The central bank highlighted the grave threat to the Canadian economy posed by Trump’s tariff plans in December, describing them as a “major new source of uncertainty” and a potential source of huge disruption to both the US and Canadian economies in 2025.
But Bank decisionmakers still seem unlikely to radically change course in next week’s rate announcement, scheduled for January 29 – mainly because it’s not clear quite how serious Trump is about following through on those threats, according to a leading economist.
Sherry Cooper (pictured top), chief economist at Dominion Lending Centres (DLCG), told Canadian Mortgage Professional the imposition of tariffs by the beginning of February seemed an unlikely prospect.
That’s partly because implementing those measures in such a short timeframe seems unfeasible, and also because the new president may be grandstanding as a prelude to renegotiating certain trade deals, according to Cooper.
“American agencies that would be asked to do the analysis of the practices in terms of trade and currency manipulation will not have the project completed by February 1,” she said.
“I think there’s a good chance that really what Trump wants to do is renegotiate the free trade agreement between Canada, Mexico, and the United States – and he renegotiated that in his last administration and tariffs were very short-lived, and I think the same thing could well happen this time.”

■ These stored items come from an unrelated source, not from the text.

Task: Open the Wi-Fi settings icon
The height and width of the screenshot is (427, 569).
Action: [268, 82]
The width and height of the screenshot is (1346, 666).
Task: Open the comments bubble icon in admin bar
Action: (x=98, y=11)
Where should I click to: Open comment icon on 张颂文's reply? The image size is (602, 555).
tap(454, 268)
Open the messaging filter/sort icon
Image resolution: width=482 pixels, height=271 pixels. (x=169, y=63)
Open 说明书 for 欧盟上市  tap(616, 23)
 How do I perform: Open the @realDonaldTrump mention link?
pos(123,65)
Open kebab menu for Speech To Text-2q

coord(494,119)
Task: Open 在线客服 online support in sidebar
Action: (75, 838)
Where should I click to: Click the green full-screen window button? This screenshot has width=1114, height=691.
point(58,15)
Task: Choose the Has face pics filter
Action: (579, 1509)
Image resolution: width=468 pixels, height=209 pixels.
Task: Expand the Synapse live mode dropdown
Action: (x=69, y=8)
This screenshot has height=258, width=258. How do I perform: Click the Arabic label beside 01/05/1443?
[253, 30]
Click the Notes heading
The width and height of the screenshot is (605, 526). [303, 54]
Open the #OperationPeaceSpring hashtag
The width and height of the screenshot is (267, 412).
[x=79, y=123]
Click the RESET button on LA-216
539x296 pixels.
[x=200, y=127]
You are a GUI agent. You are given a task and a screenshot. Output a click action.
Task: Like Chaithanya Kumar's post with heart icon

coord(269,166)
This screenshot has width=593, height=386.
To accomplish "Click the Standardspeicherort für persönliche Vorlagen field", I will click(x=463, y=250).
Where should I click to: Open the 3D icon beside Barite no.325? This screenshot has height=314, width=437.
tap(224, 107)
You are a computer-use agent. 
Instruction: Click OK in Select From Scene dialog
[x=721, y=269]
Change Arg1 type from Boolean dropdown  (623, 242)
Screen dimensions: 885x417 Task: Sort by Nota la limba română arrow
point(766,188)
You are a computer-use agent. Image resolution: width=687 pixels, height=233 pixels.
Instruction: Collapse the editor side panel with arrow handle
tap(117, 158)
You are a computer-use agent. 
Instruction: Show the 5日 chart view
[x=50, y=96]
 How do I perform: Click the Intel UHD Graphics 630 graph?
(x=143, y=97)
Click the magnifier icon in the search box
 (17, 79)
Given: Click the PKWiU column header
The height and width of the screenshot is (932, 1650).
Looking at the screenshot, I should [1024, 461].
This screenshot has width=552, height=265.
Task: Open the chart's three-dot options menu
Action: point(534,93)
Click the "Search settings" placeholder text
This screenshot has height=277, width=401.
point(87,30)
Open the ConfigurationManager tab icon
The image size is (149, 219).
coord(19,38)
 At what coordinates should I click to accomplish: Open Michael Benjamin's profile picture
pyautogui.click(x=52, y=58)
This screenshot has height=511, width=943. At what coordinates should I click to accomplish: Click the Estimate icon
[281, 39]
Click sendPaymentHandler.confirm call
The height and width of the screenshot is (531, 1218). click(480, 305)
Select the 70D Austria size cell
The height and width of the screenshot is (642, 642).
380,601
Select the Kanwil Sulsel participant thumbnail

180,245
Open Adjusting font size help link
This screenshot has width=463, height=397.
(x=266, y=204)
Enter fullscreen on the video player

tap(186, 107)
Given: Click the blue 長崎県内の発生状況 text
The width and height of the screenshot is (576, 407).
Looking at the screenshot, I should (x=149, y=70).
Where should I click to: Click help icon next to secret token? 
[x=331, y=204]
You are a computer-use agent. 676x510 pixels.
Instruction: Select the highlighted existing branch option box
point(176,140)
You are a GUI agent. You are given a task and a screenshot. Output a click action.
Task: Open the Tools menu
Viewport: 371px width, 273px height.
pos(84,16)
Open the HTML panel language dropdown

Trump’s first spell as president saw his administration impose tariffs on a host of Canadian imports including steel and aluminium, sparking a flurry of countermeasures by Canada’s federal government.
What can we expect from the BoC’s first decision of the year?
A new Bank of Canada survey indicated that almost a quarter of Canadian businesses believe their costs will rise during the Trump presidency, while 40% of companies expect a negative impact on their business and a third believe it’s too early to tell.
Still, there’s no expectation that the central bank will deviate from its current path amid those threats, with markets and analysts continuing to expect a 0.25% cut – especially as the inflation outlook continues to brighten.
As the Bank of Canada faces its first policy decision of the year on January 29, TD Bank economists, led by James Orlando, predict a 25-basis-point cut to 3.00%, citing economic resilience and strong consumer spending.https://t.co/xS9TpQzLbr
— Canadian Mortgage Professional Magazine (@CMPmagazine) January 21, 2025
The federal government’s temporary tax holiday helped push the annual inflation rate down to 1.8% in December, Statistics Canada revealed this week, keeping a January rate cut on the table. “I just don’t think the Bank of Canada at this stage needs to take [tariffs] into consideration because they’ve been reducing interest rates as inflation has improved,” Cooper said.
“This week’s data showed a decline in inflation. That’s largely the result of the sales tax holiday, so the [latest] inflation numbers weren’t great, but I don’t think that’s going to derail the 25-basis-point cut that we’ve been expecting for next week.”
Could Trump tariffs torpedo the Canadian economy?
Economists have already highlighted the risk of US tariffs plunging the Canadian economy into recession. A CIBC analysis released this week said Trump’s plans could see Canada’s GDP slump by as much as 3.25%, even if those tariffs exclude industries like oil and gas.
If tariffs push the economy into recession, that would likely see interest rates slide – but Canada is also readying counter-tariffs in the face of that threat, a potentially inflationary response that could move both fixed and variable rates higher.
But Cooper said inflation would likely remain “pretty muted” in the face of a wider economic slowdown in Canada. “Very quickly we’d see rising unemployment and it’s already widely expected, according to the Bank of Canada [survey] anyway, that almost 50% of Canadians believe there will be a recession this year,” she said. “The psychology certainly isn’t positive.
“I’m not worried so much about the inflation effect of tariffs, but just how destructive it would be in terms of consumer spending and business spending – and it would result in retaliation, all of which could well be very short-lived just like it was back in his first term.”